To arrest this decline, Canal+ is pivoting away from short-term fixes like aggressive price hikes, which it admits worsened original profitability issues. The new €100-million strategy is built on four core pillars:
- Content Excellence: Combining high-quality local productions with broad global partnerships.
- Commercial Simplification: Repricing and streamlining product offers to attract a wider audience.
- Customer Acquisition: Lowering the barrier to entry through hardware subsidies and expanded distribution networks.
- Operational Scale: Transitioning to a “sales-focused model” by recruiting over 1,000 new salespeople across its African markets.
The influx of capital for growth is being balanced by deep cost-cutting measures. Canal+ intends to launch a voluntary severance plan for support functions at MultiChoice and initiate a restructuring of its cybersecurity subsidiary, Irdeto.
These moves are part of an accelerated synergy plan. Canal+ now expects to achieve €250-million in EBIT savings by 2026, a significant jump from its initial estimate of €150-million. These savings will be driven by the Showmax closure, property rationalization, and the pooling of resources ahead of Canal+’s planned secondary listing on the Johannesburg Stock Exchange (JSE), expected by June 2026.

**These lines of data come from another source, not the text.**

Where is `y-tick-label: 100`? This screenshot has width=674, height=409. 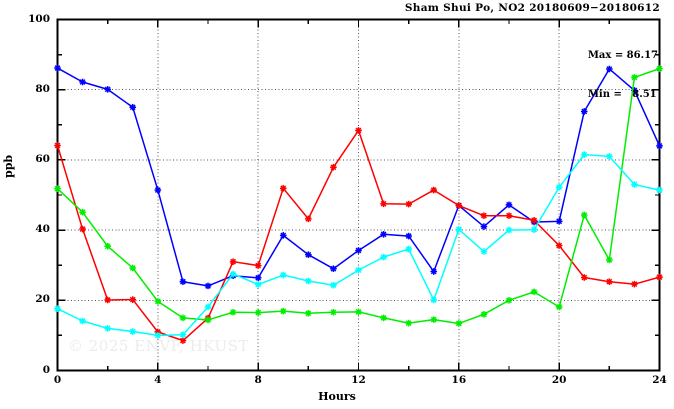
y-tick-label: 100 is located at coordinates (39, 18).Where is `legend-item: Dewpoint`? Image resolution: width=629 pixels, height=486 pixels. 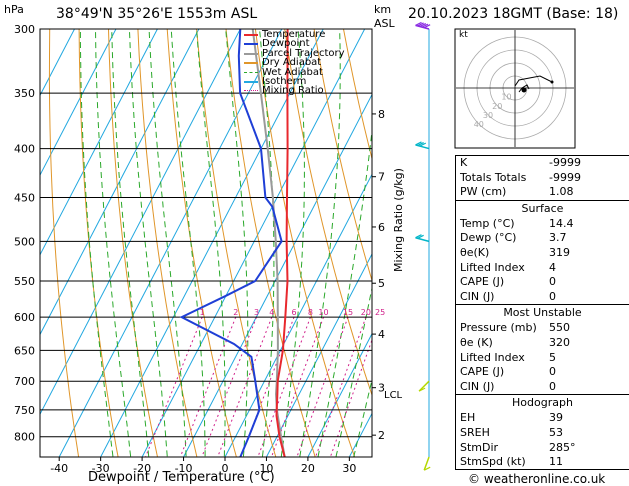
legend-item: Dewpoint is located at coordinates (294, 44). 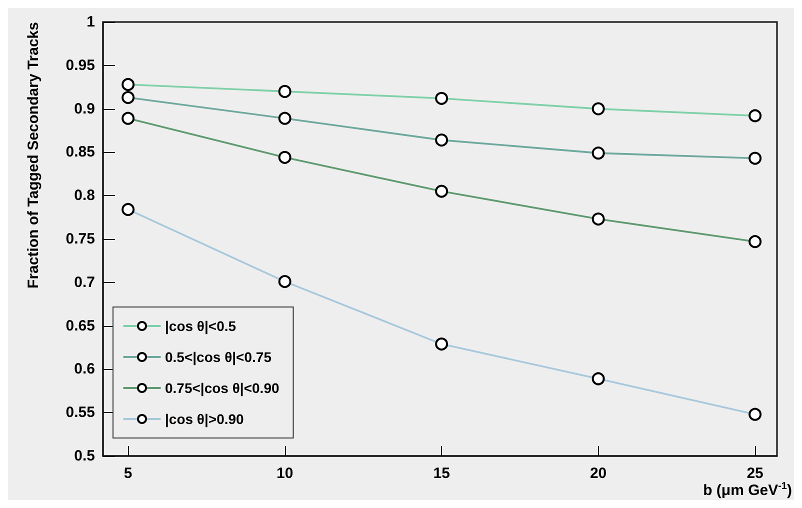 What do you see at coordinates (80, 65) in the screenshot?
I see `y-tick-label: 0.95` at bounding box center [80, 65].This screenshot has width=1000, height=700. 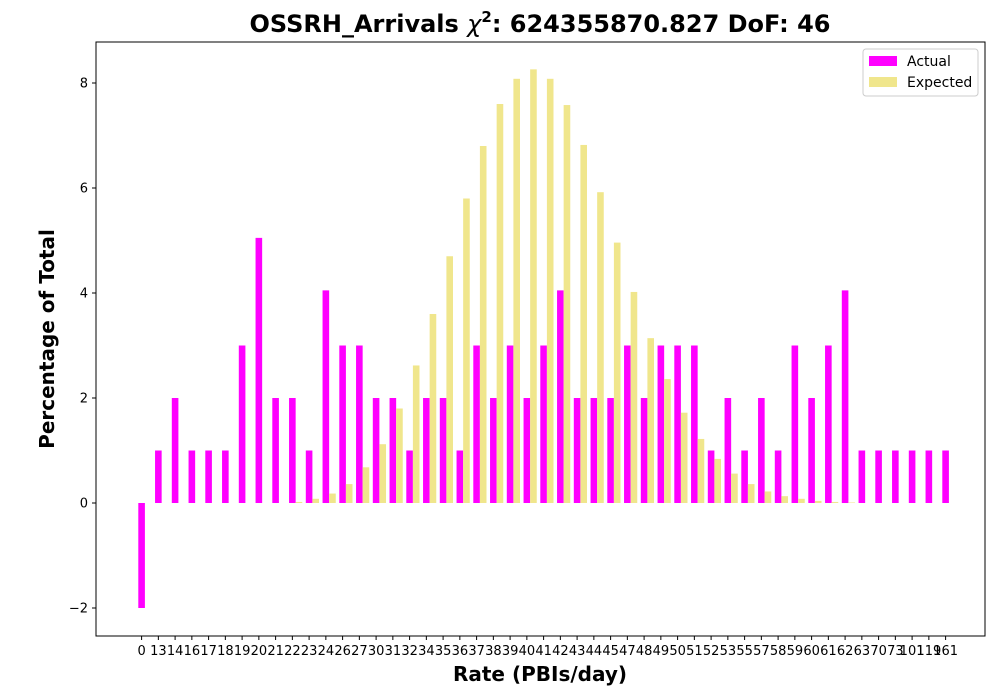 I want to click on x-tick-label: 38, so click(x=494, y=652).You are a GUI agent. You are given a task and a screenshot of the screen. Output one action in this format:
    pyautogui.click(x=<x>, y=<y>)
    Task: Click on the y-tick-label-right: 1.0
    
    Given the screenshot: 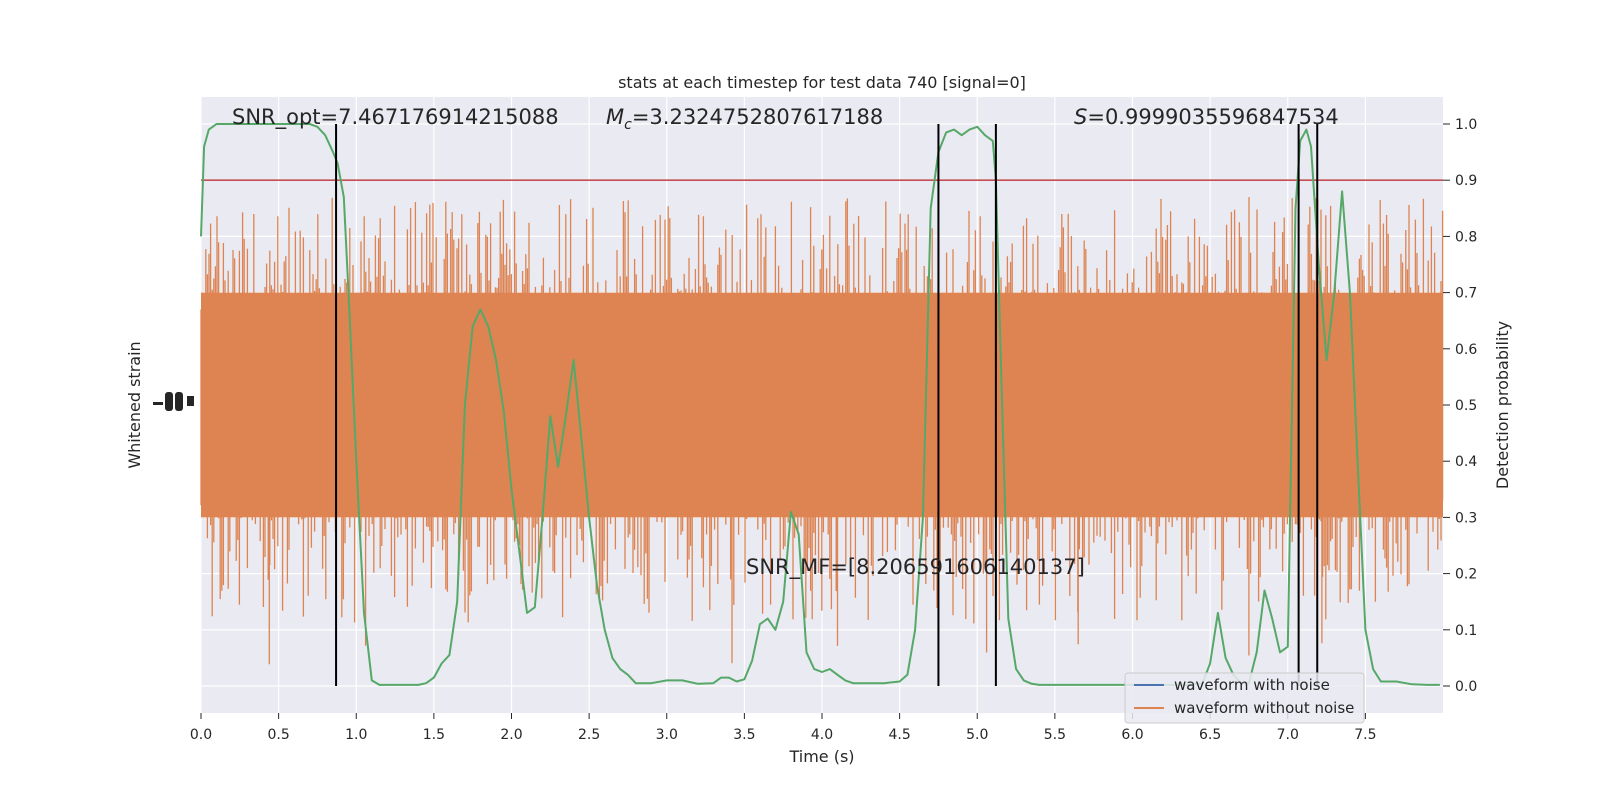 What is the action you would take?
    pyautogui.click(x=1466, y=125)
    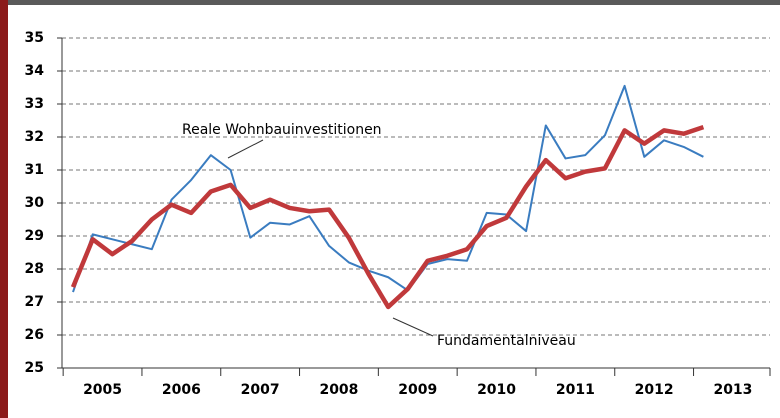 This screenshot has height=418, width=780. What do you see at coordinates (390, 2) in the screenshot?
I see `top-border` at bounding box center [390, 2].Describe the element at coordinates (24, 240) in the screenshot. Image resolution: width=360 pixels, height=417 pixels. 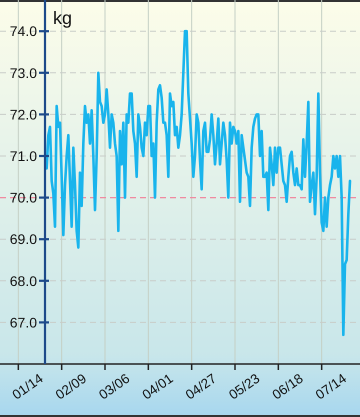
I see `y-tick-label: 69.0` at that location.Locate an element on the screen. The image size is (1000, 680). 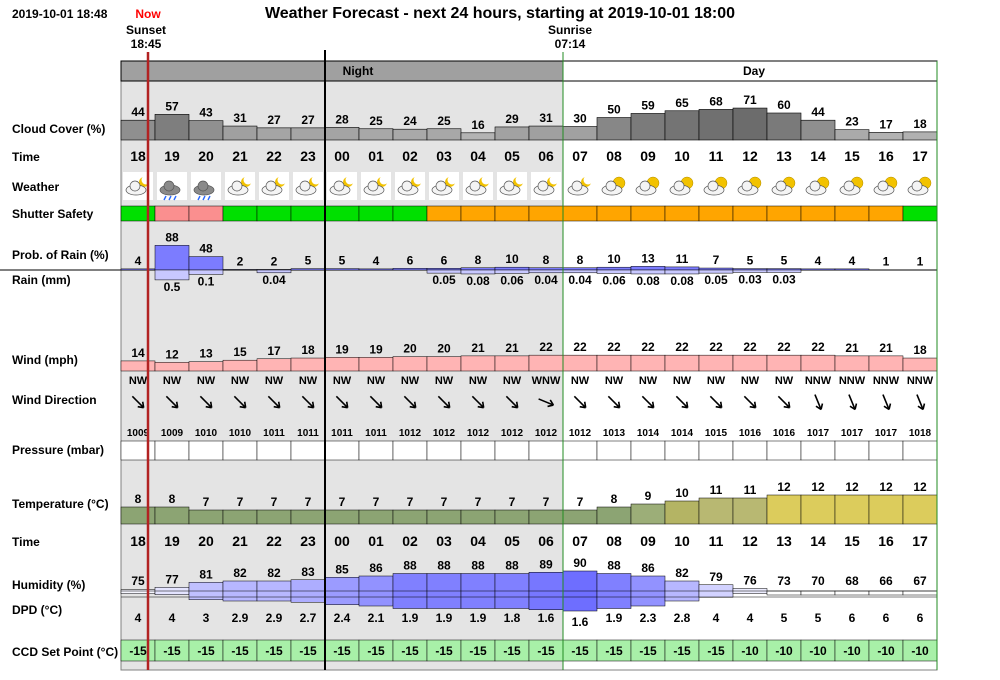
row-label-temperature: Temperature (°C) is located at coordinates (60, 504).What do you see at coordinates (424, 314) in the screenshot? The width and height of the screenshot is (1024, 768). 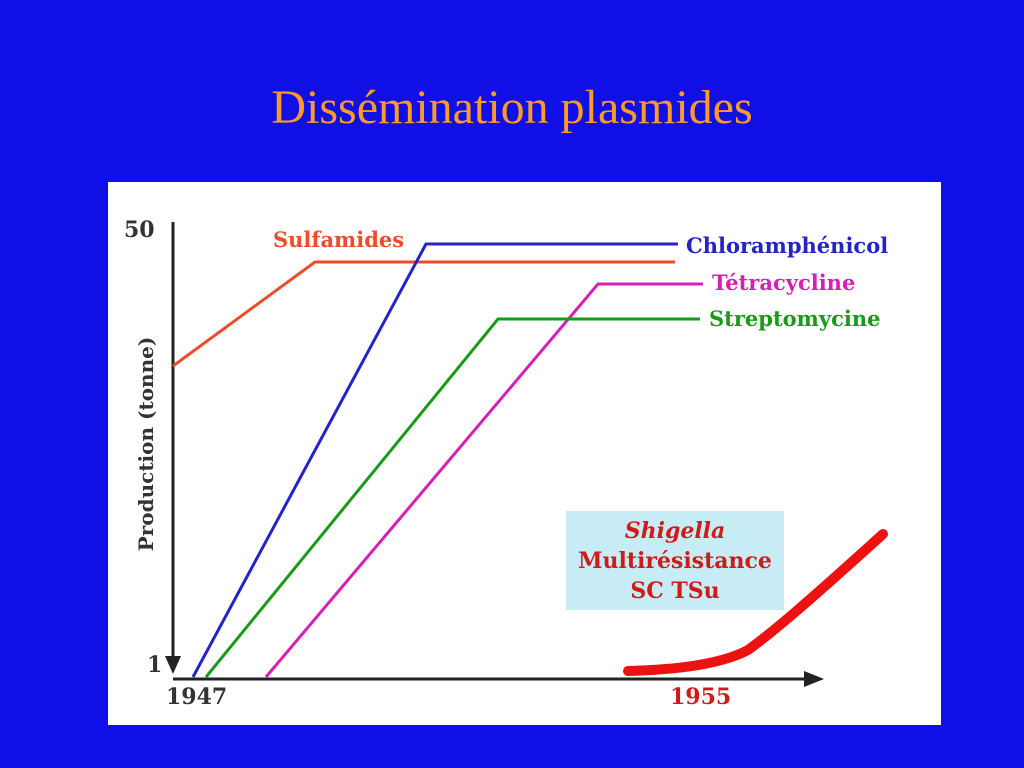 I see `series-line-sulfamides` at bounding box center [424, 314].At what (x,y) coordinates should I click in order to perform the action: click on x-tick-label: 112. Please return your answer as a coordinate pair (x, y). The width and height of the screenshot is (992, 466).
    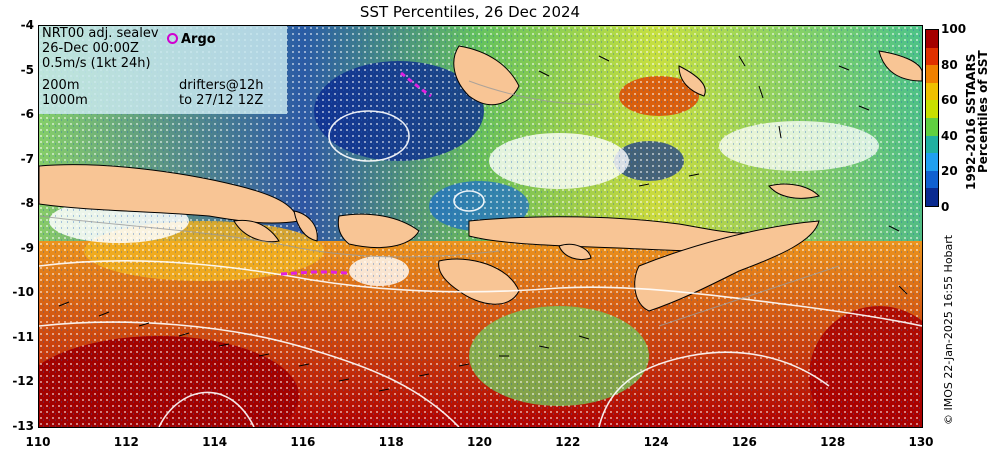
    Looking at the image, I should click on (126, 442).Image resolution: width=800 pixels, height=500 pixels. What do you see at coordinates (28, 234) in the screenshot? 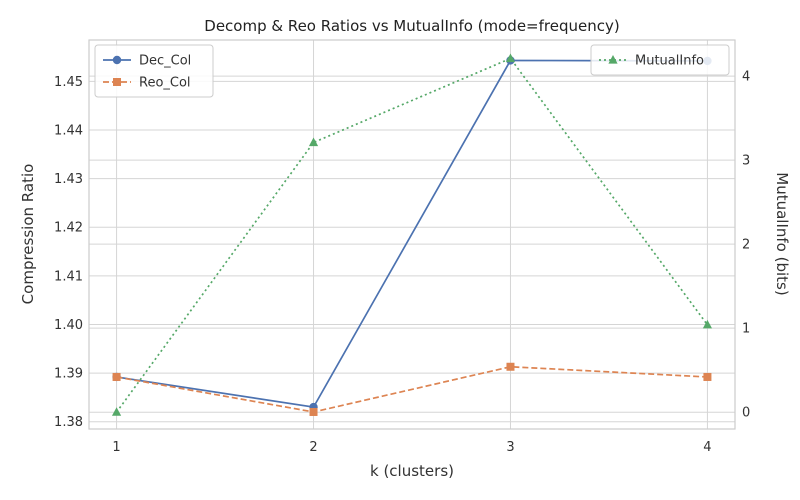
I see `left-y-axis-label: Compression Ratio` at bounding box center [28, 234].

Despite these efforts, the outlook for 2026 remains cautious. While adjusted EBIT is projected to rise slightly to €170-million, Canal+ anticipates that the benefits of its boost plan will be largely offset by a further €140-million drag caused by revenue decline and inflation. The company expects subscriber numbers to continue a “modest decrease” in the coming year, though at a slower rate than previously seen.